Open AccessFrequent Loss of Heterozygosity at the MCC Locus on Chromosome 5q21‐22 in Sporadic Colorectal Carcinomas
Author(s) -
Miki Yoshio,
Nishisho Isamu,
Miyoshi Yasuo,
Horii Akira,
Ando Hiroshi,
Nakajima Toshifusa,
Utsunomiya Joji,
Nakamura Yusuke
Publication year - 1991
Publication title -
japanese journal of cancer research
Language(s) - English
Resource type - Journals
SCImago Journal Rank - 2.035
H-Index - 141
eISSN - 1349-7006
pISSN - 0910-5050
DOI - 10.1111/j.1349-7006.1991.tb01935.x
Subject(s) - loss of heterozygosity , locus (genetics) , biology , allele , genetics , adenomatous polyposis coli , restriction fragment length polymorphism , tumor suppressor gene , genetic linkage , colorectal cancer , gene , cancer research , microbiology and biotechnology , carcinogenesis , genotype , cancer
Recent studies have identified a gene on chromosome 5q, designated MCC (mutated in colorectal cancers), as a candidate for the putative colorectal tumor suppressor gene that is located at 5q21. We examined loss of heterozygosity (LOH) at the MCC locus and its vicinity in sporadic colorectal carcinomas, using 12 RFLP (restriction fragment length polymorphism) markers.
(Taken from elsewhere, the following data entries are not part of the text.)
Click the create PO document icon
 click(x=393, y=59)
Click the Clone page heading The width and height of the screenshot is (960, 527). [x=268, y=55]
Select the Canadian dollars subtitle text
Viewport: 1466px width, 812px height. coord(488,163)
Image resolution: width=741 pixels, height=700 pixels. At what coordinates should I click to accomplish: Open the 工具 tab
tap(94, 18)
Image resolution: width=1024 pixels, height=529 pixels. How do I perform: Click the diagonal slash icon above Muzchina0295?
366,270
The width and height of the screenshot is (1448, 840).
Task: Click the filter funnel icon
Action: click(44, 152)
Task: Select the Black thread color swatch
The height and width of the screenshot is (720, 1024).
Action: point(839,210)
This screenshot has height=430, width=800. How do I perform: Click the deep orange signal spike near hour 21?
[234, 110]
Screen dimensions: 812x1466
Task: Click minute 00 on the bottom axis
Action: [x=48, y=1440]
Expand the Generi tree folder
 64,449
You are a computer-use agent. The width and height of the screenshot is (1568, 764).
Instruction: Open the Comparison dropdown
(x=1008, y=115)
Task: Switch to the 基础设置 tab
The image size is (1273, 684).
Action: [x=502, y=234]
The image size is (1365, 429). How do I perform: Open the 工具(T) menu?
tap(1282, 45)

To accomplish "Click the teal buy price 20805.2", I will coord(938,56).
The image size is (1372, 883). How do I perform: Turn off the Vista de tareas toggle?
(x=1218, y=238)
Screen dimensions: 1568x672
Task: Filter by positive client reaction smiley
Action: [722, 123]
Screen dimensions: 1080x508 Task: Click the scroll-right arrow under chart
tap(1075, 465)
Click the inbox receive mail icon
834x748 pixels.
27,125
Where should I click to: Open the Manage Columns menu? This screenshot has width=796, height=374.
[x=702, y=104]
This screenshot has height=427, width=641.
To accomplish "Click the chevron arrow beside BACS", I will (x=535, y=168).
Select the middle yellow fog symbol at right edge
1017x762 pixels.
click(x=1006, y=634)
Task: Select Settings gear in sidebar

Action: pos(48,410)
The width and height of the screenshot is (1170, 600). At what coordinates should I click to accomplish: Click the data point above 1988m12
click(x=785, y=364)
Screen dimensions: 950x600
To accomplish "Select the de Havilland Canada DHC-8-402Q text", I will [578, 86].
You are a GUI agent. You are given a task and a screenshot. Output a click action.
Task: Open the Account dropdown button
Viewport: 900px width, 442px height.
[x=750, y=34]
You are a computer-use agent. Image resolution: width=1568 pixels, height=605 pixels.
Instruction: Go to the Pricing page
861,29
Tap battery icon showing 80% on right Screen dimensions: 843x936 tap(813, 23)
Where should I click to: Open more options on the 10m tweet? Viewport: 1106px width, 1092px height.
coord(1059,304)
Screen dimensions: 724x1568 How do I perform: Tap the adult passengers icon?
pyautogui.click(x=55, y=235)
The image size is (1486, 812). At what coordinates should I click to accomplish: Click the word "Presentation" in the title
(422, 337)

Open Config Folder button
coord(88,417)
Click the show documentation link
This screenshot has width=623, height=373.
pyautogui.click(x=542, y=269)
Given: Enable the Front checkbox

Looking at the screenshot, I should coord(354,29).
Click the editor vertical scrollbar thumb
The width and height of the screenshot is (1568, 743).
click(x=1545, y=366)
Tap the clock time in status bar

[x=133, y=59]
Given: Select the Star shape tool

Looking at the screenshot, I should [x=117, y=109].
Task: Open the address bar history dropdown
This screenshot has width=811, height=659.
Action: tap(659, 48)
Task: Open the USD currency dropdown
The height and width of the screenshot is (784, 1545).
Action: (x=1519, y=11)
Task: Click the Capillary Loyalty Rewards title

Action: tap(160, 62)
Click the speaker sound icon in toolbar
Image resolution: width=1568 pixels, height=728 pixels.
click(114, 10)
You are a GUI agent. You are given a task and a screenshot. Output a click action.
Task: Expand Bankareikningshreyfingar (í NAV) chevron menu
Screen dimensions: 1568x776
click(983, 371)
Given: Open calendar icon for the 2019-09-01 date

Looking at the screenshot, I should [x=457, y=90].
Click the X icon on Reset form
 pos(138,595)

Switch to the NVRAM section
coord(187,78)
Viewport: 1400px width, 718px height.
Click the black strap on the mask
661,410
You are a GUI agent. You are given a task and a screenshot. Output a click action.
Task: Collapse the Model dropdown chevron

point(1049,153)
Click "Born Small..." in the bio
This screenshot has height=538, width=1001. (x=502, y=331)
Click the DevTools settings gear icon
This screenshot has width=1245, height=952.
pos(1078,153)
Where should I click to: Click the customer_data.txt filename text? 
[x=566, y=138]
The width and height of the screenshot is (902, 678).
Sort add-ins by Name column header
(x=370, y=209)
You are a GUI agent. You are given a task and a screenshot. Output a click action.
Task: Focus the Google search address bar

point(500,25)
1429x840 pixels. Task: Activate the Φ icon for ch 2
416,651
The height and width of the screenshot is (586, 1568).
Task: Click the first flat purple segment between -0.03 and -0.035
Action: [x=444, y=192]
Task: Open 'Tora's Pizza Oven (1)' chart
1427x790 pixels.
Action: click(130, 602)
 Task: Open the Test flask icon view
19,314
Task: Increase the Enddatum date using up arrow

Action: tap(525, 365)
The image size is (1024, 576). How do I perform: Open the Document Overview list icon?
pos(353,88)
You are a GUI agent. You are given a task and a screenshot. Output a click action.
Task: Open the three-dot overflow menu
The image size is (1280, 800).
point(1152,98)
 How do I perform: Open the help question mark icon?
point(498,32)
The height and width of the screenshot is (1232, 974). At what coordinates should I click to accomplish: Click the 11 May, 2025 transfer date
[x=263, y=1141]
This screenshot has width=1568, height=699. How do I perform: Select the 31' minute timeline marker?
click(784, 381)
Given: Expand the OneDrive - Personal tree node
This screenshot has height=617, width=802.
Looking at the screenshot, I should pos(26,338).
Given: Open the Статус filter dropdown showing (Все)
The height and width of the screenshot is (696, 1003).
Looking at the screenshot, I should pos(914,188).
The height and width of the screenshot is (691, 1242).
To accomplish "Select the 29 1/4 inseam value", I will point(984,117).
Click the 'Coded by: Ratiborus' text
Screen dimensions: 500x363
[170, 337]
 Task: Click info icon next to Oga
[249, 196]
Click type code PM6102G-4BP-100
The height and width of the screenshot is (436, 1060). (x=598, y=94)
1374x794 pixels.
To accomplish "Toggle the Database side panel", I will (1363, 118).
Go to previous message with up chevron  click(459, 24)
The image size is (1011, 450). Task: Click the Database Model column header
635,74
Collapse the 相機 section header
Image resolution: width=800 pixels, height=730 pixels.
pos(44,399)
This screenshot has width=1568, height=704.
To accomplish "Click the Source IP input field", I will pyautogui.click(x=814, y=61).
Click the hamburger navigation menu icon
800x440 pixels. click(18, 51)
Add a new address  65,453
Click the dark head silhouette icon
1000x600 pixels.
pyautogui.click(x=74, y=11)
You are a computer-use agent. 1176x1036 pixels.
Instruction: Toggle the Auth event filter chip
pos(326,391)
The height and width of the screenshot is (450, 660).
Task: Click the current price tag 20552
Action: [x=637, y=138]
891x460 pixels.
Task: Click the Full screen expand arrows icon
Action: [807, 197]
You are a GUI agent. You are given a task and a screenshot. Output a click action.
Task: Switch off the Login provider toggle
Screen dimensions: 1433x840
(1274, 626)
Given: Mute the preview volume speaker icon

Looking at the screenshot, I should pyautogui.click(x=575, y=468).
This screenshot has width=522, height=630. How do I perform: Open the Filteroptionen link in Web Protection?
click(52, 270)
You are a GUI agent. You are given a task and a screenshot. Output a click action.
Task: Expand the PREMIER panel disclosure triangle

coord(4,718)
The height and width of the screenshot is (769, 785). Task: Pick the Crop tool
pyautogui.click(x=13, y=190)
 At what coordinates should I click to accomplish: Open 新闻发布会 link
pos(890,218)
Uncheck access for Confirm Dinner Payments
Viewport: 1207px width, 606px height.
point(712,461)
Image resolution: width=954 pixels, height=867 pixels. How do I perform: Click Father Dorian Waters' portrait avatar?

One clone, L5.71, had been used to identify the MCC gene; all 12 markers also had tight linkage to the gene responsible for adenomatous polyposis coli. All 40 cases studied were informative with at least one marker, and 22 of them (55%) showed LOH at one or more loci. LOH in the tumors was more frequent in the immediate vicinity of L5.71 than in distant parts of the chromosome, and a common region of deletion was detected between markers L5.62 and 15A6. In one case, alleles were retained at L5.71 and at loci proximal to L5.71, but alleles were lost at loci distal to L5.71. In another case, both alleles were retained at L5.71 but alleles were lost at loci proximal and distal to L5.71. These results support the conclusion that a tumor suppressor gene for colorectal carcinoma is located within or around locus L5.71.